If only there were a way to get fresh food directly to these dinner-tables-in-the-desert.… That was the conversation in 2012, says Ms. Asantewaa, 45, who co-ordinates FoodShare’s Mobile and Good Food Markets, when the dream was to convert a full-sized TTC bus into a mobile produce market, just like the “Fresh Moves” program in Chicago had done. While FoodShare was getting by using a cube van, staff craved something customized for the task; however, limited real estate and a limited budget soon squashed the full-sized bus plan, and discussion turned to a smaller Wheel-Trans bus.
And while the TTC stepped up and donated one, a major redesign to showcase the fresh wares still had to take place if the new Mobile Good Food Market was to become a reality. To that end, LGA Architectural Partners, headed by the dynamic duo of Janna Levitt and Dean Goodman, came to the rescue and offered their services pro bono.
“This is what we love and motivates us about architecture,” offers Mr. Goodman, who also worked on the converted shipping containers that now make up Market 707 at Scadding Court Community Centre. “It’s not what the particular design is, but more about the critical issue: Can we use our skill to make our city and community a better place to live in.” The bus, the architect continues, should function as a “food stand,” so, with the help of fabricator Crew Chief Conversions, an entire side was cut open and put on hinges to create an awning and create an instant gathering-space.
“The design also offered the opportunity to shop from the inside in inclement weather,” he adds, pointing out that as a former Wheel-Trans bus, ramps for ease of entry and exit were already in place. “Good food is beautiful when displayed well, so when we decided we wanted this to be a feature we worked out the mechanism so one person could fold out the shelves, restock as necessary and display the food so it was attractive.”
It’s true: When parked and fully merchandized, you hardly see the bus. Instead, it’s a visual feast of cascading bins of leafy lettuce, onions and berries, and more exotic fare such as okra or yuca (cassava) to reflect the wide range of ethnicities the bus serves. And, as luck would have it, says Ms. Asantewaa, some items cross international boundaries, which saves money when ordering from the Ontario Food Terminal: “I couldn’t order half a box [of okra]; whether it’s South Asian, West African, or Caribbean people, they all use okra, so it’s worked out really well.”
The 20-per-cent markup, which covers only the bus’s expenses, means $20 can go a very, very long way indeed(in fact, this writer saw quite a few folks fill a bag and get change back from a five). Plus, as with anything food-related, the Mobile Market’s weekly arrival is a great reason to socialize with neighbours and with the affable driver, Dave Perry. On Old Meadow Lane one June evening, a small, chatty crowd gathered around the bus and at the folding table a few metres away (where produce is weighed) well past the dinner-hour. Two men had even set up a chess game under the shade of a tree nearby in order to be part of the buzz.
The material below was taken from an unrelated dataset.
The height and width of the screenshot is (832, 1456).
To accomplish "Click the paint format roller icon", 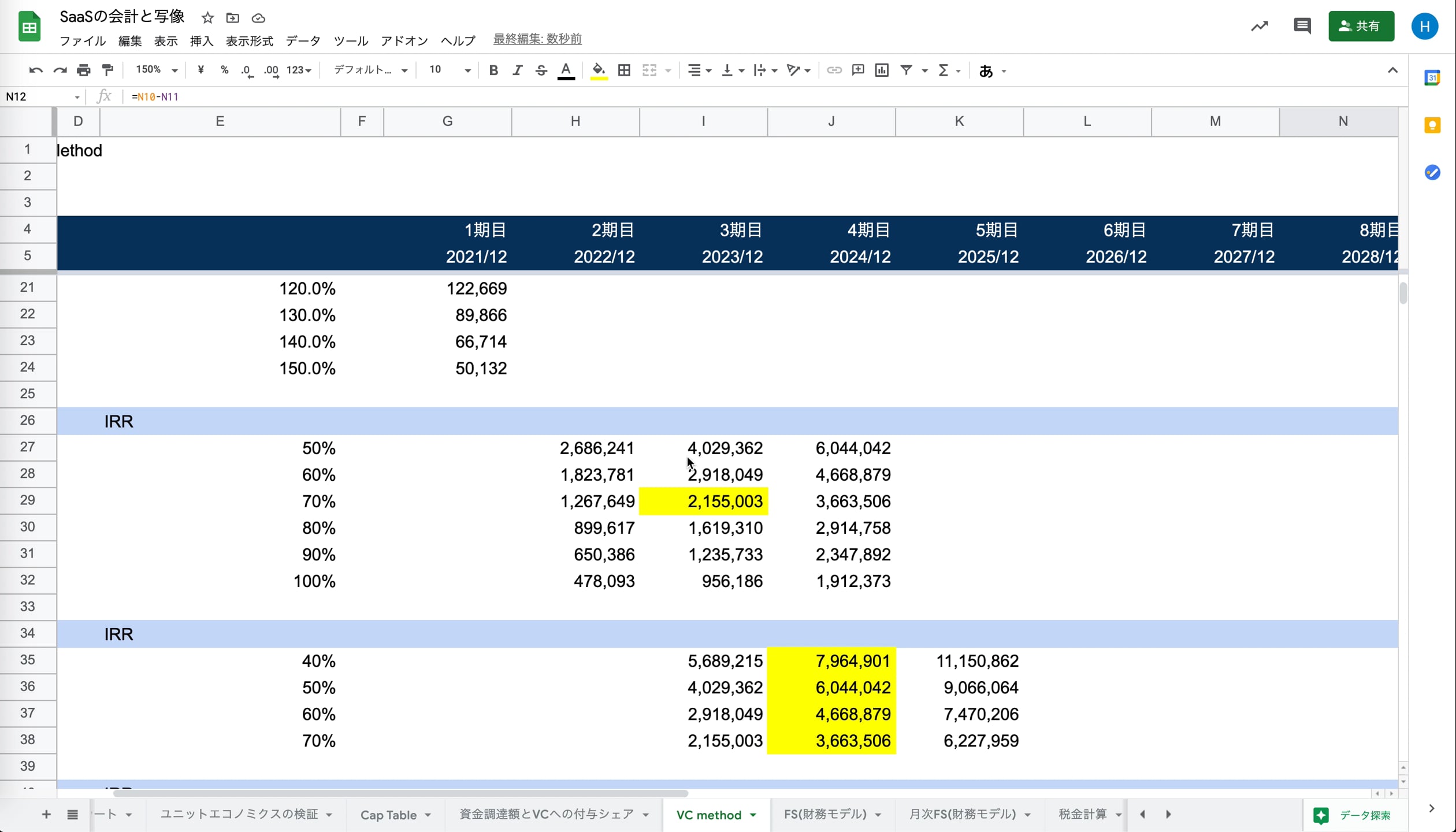I will pos(107,70).
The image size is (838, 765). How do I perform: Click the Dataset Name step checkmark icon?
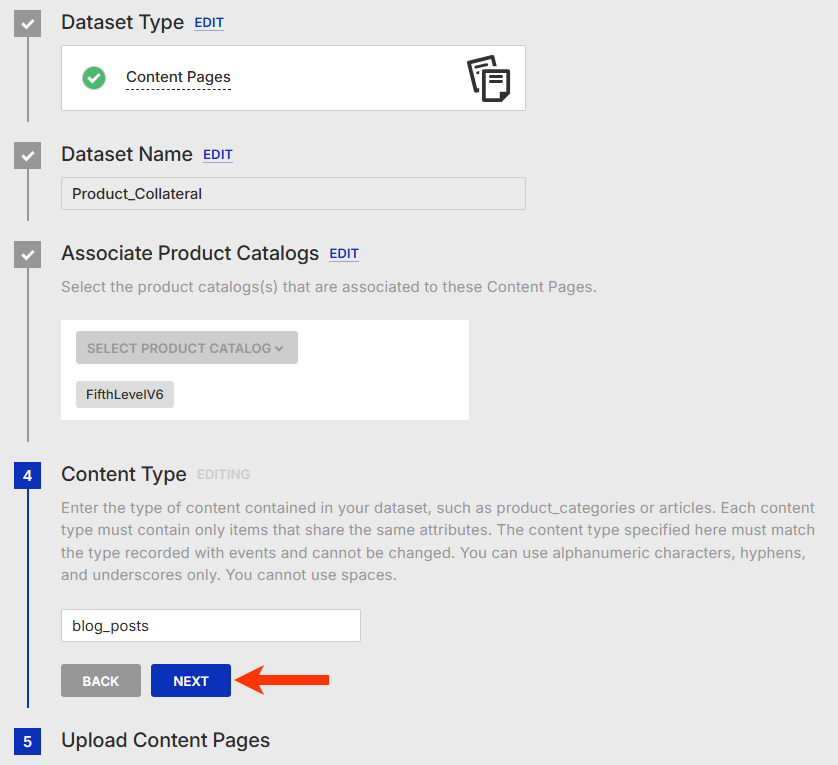click(x=27, y=155)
“And the yam was very nice, bring back more yams,” said a muumuu-clad Jamaican lady to Mr. Perry.
“White yam, right?” he asks, punching a few notes into his iPad. “We can do that.”
“Tonight, I’m going to make vegetarian roti,” says another woman to her neighbour, holding up a colourful bag and matching it with a dazzling smile.
To create more happy scenes – and there are many produce-starved areas begging for service – will require more funding, says Ms. Asantewaa, as putting the bus on the road more than the current two-days-per-week has been difficult.
“Unless we get more funding,” she finishes, “it’s not likely to happen.”